As for Brazil, with its huge sugar industry, Brazil is one of the few places where ethanol actually makes sense and it’s the shift to ethanol that has reduced Brazil’s oil imports.
Also, at a time of economic crisis, when people’s assets are shrinking by fractions, is taking more money out of people’s pockets via taxes prudent?
BTW, elitists have been negatively comparing the US to Europe since colonial days.
“Gasoline in Denmark is about $9.00 a gallon, compared to $3.65 in the United States”

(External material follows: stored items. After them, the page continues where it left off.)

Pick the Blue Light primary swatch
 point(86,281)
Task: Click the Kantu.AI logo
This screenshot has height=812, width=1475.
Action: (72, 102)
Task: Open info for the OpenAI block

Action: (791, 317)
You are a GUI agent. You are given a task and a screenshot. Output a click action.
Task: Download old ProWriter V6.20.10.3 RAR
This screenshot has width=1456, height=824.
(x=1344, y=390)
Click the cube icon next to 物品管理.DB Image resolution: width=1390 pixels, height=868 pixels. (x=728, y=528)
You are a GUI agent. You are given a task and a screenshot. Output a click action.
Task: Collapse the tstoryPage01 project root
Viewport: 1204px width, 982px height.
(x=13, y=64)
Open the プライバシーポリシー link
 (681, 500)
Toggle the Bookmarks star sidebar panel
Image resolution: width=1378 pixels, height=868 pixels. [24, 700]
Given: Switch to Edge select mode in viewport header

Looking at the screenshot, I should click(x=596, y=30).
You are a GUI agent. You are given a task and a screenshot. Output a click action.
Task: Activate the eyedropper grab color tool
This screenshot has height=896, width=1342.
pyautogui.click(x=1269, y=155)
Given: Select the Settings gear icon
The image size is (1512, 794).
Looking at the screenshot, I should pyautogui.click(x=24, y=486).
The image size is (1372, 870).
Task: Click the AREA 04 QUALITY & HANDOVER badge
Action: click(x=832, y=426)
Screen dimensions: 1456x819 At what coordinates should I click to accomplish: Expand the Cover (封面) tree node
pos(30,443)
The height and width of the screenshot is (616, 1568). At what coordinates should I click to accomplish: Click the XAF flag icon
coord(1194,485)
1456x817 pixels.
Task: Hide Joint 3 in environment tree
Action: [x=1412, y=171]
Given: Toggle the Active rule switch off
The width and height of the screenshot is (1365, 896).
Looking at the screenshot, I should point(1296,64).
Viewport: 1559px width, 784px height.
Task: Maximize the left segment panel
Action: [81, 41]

OK, but you can drive across Denmark on probably not much more than a gallon of gas. Try driving across Texas where I live. We have more territory to cover than the Danes–or than other Europeans.
Hi Adam,
You sound like you’re discussing this in good faith so I will ask a question. How can you describe a lack of further taxes on gasoline, as artificially low? We already pay a significant tax on gasoline. As I see it, the high prices in Europe are artificially high due to the taxes, not the other way around. Personally I’d like to see us move away from gas/oil ASAP, and I appreciate the way high gas prices are driving that move. However, I don’t need any extra burden on my wallet right now (I have oil heat and live in the Northeast – ‘nuff said). Again, as I see it, if gas/oil prices are left to follow the natural market curve the transition should follow actual production rates. That’s not to say it will be perfect, or easy, but I don’t think someone in Washington setting gas prices at five, or six, or 9 dollars per gallon, arbitrarily, is the way to go. How do they know what the tipping point is?
Kind regards,
Steve
Tax law is also at fault. Depreciation is structured so that companies get an enormous depreciation bonus if vehicles are over 6000 lbs. This means there is a significant discount to companies for buying large not so fuel efficient vehicles.
That wasn’t just a simple “note on terminology”
,that was a much needed correction as to how you change people’s habits.Not with “higher taxes’but innovation and a free market.